El tercer domingo de junio incluye una fiesta muy singular; el día de los padres. El agradecimiento se vuelca sobre el hombre, que, en referencia a San José, es custodio de la familia, ágil interprete de todo lo que sucede bajo el techo plural y enigmático. Hogar, padre y madre, hermanos, se aglomeran en el misterio de la vida, beben juntos el sabor de la alegría y la tristeza, se inmolan en el altar de los sacrificios.

      Es el padre una voz diferente, añejada por el tiempo, cultivador de pequeños milagros que se aglomeran en el pensamiento. Ver crecer a los hijos, descifrar sus penas y alegrías, conocer sus virtudes y defectos implica una continua mirada, un Dios los bendiga con acento virtuoso. Vivir juntos, tolerando el viento de las edades, es poner el corazón al borde del misterio, ampliar la tolerancia generacional. 

      Ser padre hoy conlleva una interpretación de ese rol que no es meramente aprendido, sino vivido dentro de las coordinadas de una transformación antropológica. Los derechos humanos, los valores, la tierna primavera en socorrer al otro y amarlo develan una autentica mirada de compasión, un retorno a la verdad básica; todo hombre es mi hermano. Es dentro de este contexto básico que se asientan los hogares, que se refuerza el espíritu.

      Sobre la mirada escueta de una sociedad en crisis, el padre y sus retoños deben conspirar para mantener el equilibrio del somos versus el individualismo y la pretensión de hacer del hogar un hospedaje, un come y vete.
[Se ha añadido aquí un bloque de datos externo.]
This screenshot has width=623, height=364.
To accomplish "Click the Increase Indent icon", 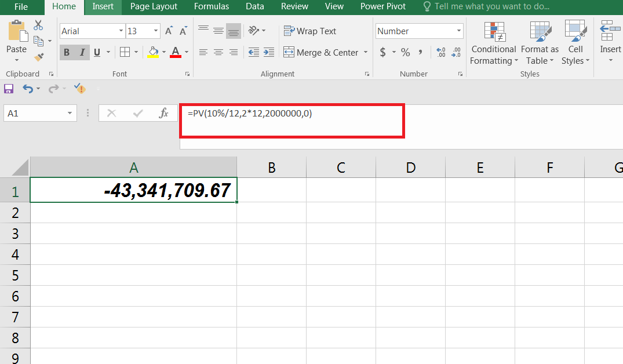I will pos(269,52).
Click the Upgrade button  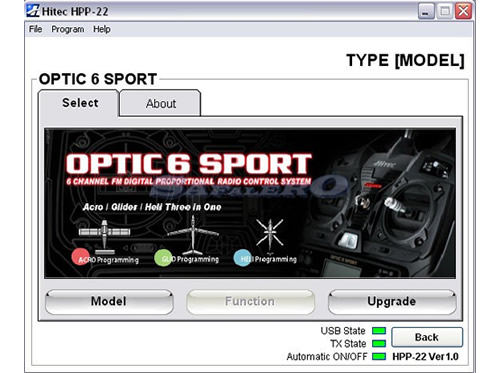[392, 302]
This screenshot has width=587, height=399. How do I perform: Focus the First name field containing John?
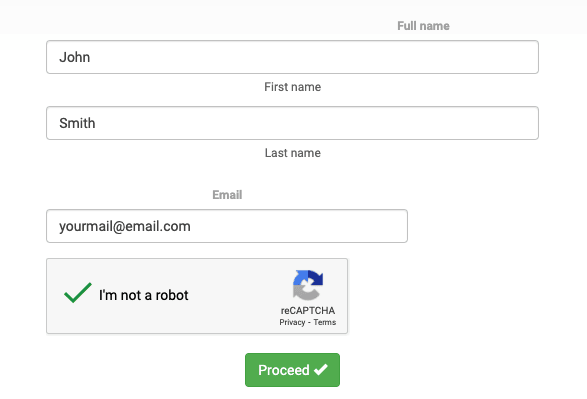(292, 57)
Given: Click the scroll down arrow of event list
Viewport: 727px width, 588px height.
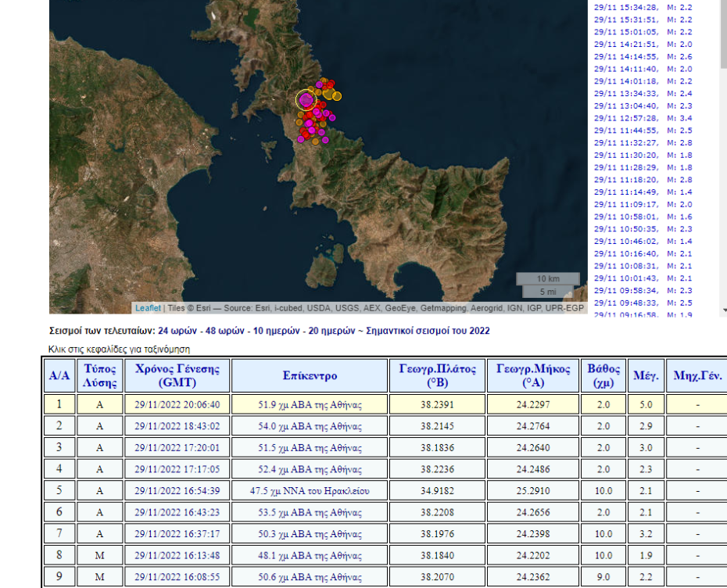Looking at the screenshot, I should (723, 310).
El núcleo familiar es una cooperativa en servicio, una sola discrepancia; que todavía nos falta mucho por aprender, y siempre urge dar al padre y a la madre un sitial de honor, una multiplicación de panes patrocinados por aquellos que tienen la palabra gracias a flor de piel.
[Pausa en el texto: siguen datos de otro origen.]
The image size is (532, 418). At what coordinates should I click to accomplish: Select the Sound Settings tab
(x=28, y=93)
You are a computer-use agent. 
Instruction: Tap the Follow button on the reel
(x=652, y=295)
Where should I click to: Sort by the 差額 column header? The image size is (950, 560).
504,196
      La complicidad con el mundo y sus vanidades no puede acarrear dolor y malestar para el padre que ve la vida de otra forma, que ve la vida desde una experiencia particular, que no entiende el cambio existencial que punza su alma y su corazón. Hay distancias que llegan por la edad, por la educación, por la fe. Los hijos hacen más fácil la ruta cuando exaltan lo mejor de la cosecha, cuando triunfa a pesar de las adversidades.

      Junto al Padre se arremolinan la vida dura y el atolondramiento que traen la vida loca, los vicios, las ataduras sicológicas. Él también tiene su cuota de sufrimiento que se torna enfermizo cuando los hijos lo tratan con el desprecio o con “tu, no estás en nada”, insinuador de un poderío rancio y desolador.
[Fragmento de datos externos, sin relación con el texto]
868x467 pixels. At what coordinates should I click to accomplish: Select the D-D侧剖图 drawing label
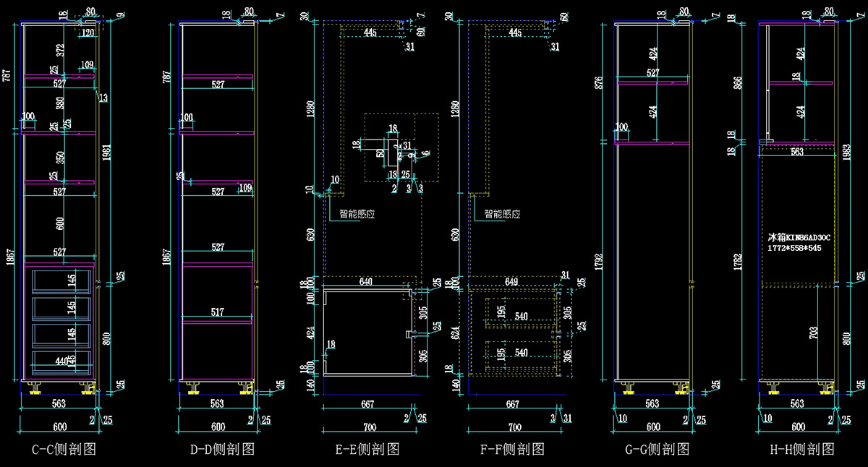pos(223,450)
      Es el padre el que acompaña a sus hijos cuando éstos desafían el peligro, o se creen dueños de lo ajeno. Es en la circunstancia adversa cuando la figura del padre se hace medicinal, se convierte en milagrosa. Esos momentos de vida y muerte requieren de una mano amiga, de un desfacedor de entuertos y conflictos.

      El Padre es una guía, un acompañante que ya ha pasado por lo bueno y lo malo de la vida. Estar a su lado es vacunarse contra el mal y sus acompañantes. El día de los Padres se retorna al hogar, al lugar de donde fluyen los más sanos momentos para ver mejor, para situarse en la alegría de saborear el hogar-dulce-hogar y hacer la fiesta del amor sin tacha.